= Beginning of Section =

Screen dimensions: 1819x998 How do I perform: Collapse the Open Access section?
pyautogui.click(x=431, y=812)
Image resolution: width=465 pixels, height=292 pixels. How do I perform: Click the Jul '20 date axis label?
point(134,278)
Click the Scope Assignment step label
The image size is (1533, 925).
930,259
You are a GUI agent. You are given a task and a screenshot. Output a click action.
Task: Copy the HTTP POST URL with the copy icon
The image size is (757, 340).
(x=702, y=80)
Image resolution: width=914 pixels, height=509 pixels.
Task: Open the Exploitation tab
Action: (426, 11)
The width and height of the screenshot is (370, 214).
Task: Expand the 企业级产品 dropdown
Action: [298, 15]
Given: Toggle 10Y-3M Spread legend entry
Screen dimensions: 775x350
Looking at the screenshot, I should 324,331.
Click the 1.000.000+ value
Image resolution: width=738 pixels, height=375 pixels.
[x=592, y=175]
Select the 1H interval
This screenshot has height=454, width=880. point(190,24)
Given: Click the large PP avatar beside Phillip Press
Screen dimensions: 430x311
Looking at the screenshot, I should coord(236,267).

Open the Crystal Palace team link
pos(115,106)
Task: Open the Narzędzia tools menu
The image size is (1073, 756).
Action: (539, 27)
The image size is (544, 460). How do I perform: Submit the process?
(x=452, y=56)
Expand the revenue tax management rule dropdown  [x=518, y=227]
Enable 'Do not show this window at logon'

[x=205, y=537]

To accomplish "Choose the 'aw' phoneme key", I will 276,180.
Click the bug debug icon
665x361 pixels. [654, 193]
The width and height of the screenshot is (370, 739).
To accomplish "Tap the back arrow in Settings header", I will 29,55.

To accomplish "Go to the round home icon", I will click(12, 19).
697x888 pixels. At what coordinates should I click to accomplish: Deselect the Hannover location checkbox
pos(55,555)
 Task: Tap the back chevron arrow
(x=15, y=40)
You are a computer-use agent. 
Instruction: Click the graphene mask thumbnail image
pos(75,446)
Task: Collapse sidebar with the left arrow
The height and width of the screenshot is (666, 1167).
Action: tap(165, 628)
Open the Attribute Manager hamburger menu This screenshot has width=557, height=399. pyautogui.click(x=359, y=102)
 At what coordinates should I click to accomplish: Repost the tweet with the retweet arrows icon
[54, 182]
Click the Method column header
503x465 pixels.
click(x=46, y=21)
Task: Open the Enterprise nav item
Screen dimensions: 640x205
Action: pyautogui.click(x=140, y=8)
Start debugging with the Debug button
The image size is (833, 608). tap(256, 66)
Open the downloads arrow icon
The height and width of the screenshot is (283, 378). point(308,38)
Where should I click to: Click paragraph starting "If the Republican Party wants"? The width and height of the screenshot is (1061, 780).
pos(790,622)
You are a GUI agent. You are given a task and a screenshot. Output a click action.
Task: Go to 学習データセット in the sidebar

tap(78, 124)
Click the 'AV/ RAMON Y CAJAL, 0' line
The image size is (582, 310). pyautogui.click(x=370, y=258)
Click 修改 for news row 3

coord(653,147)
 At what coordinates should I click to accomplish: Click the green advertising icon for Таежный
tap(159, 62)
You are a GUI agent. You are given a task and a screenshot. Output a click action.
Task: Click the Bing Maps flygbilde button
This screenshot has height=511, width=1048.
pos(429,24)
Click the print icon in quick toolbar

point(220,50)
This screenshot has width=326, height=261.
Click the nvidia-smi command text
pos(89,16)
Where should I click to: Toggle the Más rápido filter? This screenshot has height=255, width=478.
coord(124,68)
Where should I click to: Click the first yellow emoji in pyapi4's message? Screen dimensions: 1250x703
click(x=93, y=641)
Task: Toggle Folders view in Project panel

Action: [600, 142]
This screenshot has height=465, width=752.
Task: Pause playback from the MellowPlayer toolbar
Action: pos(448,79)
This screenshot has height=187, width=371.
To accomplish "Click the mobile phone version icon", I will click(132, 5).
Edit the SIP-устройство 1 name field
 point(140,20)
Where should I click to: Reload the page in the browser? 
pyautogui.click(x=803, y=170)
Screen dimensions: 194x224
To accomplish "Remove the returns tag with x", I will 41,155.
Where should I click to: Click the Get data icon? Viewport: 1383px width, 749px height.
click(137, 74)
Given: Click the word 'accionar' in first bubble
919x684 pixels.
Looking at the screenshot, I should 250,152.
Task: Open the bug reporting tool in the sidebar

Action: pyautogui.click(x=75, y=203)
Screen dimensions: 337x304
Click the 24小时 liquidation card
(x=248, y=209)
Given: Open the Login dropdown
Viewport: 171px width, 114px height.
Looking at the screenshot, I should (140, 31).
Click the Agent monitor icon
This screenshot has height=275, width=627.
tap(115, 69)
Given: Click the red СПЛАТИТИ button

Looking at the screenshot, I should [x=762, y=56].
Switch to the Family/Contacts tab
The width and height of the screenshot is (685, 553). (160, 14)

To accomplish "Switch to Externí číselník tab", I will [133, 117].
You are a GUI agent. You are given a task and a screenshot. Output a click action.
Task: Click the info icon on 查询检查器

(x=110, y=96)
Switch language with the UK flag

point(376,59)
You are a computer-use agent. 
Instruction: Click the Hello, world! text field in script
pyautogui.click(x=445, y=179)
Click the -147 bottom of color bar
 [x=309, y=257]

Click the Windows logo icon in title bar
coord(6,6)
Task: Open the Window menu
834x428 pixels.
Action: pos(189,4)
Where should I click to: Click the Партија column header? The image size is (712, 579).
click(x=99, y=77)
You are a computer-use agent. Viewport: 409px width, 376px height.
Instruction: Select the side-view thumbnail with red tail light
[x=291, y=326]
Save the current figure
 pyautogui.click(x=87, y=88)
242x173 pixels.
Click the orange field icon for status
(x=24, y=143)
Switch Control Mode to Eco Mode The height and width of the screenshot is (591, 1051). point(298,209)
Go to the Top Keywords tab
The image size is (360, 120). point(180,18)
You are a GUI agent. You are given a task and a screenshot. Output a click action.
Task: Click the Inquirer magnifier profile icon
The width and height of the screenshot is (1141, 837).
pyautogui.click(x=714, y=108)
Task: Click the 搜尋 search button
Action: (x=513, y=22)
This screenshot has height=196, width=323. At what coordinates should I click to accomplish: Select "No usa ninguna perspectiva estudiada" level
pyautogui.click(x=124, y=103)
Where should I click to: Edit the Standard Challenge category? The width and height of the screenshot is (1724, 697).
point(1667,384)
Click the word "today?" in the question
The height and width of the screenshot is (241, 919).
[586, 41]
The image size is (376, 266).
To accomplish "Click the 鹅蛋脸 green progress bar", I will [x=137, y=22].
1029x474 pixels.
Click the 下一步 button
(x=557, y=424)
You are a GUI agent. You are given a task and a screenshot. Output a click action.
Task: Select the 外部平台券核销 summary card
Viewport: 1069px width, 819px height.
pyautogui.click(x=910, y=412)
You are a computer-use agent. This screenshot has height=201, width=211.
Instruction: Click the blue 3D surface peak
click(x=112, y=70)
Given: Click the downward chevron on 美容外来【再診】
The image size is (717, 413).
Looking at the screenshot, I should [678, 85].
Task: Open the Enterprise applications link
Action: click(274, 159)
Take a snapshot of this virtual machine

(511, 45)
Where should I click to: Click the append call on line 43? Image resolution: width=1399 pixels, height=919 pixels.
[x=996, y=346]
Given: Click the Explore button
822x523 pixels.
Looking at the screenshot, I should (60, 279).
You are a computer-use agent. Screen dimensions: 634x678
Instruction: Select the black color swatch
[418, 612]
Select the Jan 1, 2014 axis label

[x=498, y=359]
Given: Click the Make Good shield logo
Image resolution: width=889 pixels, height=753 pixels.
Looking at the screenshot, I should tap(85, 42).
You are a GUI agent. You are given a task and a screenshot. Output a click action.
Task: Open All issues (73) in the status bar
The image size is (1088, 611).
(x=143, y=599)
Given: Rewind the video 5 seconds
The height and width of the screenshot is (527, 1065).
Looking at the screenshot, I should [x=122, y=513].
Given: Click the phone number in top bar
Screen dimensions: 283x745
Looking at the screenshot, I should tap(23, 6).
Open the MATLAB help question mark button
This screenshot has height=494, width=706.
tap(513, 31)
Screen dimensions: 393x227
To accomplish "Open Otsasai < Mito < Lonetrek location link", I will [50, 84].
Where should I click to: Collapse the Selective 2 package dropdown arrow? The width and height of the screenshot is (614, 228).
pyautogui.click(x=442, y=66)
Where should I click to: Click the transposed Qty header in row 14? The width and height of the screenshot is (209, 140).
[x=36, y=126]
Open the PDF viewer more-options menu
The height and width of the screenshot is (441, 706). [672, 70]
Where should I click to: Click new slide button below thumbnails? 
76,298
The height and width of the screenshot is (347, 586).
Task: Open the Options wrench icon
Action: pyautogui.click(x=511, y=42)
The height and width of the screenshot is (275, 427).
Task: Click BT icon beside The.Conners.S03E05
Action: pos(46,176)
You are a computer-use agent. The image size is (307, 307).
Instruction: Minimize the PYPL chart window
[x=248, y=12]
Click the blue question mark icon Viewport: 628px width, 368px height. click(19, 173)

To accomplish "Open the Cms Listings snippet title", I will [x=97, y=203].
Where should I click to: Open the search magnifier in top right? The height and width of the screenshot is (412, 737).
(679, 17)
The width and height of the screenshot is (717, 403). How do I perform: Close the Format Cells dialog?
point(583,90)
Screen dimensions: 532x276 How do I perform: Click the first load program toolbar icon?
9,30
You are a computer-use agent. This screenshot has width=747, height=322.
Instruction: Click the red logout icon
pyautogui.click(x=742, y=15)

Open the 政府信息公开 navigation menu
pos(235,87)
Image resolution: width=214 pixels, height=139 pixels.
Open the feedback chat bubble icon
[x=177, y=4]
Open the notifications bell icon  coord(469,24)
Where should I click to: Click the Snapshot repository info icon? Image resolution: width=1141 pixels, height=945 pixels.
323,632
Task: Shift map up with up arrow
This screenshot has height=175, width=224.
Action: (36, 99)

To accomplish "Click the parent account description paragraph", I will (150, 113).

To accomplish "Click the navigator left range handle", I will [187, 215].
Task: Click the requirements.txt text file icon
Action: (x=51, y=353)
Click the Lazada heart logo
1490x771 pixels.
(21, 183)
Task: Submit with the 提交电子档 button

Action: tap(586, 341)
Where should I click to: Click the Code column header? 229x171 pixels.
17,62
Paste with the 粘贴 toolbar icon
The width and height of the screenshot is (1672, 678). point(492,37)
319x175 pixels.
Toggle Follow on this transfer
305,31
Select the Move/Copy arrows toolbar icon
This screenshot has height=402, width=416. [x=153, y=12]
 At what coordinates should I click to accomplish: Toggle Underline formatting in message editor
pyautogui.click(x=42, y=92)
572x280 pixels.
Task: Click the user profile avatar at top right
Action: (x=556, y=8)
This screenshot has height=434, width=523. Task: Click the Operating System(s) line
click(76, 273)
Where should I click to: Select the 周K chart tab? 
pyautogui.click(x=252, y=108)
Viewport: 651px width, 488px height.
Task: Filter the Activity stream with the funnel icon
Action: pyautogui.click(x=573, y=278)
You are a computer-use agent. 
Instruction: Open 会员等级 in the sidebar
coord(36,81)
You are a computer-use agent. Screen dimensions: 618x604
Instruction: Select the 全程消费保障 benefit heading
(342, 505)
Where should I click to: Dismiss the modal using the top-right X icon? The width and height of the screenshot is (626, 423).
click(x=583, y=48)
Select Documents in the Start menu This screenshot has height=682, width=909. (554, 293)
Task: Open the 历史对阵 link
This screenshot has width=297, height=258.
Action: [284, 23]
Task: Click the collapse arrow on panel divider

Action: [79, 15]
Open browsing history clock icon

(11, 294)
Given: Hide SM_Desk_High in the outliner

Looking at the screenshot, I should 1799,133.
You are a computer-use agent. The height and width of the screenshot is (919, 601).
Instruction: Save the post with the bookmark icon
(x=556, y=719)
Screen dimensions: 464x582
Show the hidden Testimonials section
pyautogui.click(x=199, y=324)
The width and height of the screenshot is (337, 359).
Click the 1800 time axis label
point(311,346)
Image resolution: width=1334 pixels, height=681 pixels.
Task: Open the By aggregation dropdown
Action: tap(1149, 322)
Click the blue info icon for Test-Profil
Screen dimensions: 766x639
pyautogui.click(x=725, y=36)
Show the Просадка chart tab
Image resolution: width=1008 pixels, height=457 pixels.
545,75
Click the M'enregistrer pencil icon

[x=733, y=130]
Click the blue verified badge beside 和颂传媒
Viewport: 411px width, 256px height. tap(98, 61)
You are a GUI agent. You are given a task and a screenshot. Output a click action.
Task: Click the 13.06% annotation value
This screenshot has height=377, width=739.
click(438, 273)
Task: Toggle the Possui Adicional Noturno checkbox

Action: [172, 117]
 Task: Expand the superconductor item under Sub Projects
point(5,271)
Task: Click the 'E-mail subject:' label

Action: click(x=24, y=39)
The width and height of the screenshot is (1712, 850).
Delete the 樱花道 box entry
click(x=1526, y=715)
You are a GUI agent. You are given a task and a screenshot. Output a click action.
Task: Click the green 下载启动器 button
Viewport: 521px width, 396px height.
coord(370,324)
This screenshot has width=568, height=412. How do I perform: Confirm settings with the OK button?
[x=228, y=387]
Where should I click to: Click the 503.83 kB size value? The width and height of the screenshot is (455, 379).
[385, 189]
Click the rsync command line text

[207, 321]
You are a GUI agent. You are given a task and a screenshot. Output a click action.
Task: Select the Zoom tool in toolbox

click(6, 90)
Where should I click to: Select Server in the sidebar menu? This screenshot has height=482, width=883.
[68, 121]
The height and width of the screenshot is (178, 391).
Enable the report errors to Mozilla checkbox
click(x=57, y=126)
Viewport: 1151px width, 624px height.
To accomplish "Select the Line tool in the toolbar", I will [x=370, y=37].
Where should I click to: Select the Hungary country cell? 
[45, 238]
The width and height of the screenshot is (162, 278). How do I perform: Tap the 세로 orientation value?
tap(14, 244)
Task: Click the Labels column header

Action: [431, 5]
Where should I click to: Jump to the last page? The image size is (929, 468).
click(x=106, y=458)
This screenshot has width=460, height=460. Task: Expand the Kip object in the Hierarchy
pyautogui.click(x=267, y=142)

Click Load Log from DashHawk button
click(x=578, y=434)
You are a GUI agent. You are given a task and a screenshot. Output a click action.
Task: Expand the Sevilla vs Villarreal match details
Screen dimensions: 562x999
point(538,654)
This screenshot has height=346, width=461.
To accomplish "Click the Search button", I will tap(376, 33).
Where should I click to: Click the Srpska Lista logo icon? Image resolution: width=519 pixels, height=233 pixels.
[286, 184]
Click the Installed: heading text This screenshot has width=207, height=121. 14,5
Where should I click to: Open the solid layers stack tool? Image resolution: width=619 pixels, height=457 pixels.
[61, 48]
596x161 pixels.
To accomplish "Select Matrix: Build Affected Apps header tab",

= End of Section =

■ **Brief**
Among the lines of the data, some may include "computer" as a word or string; report how many, and nothing else.

■ **Expected answer**
10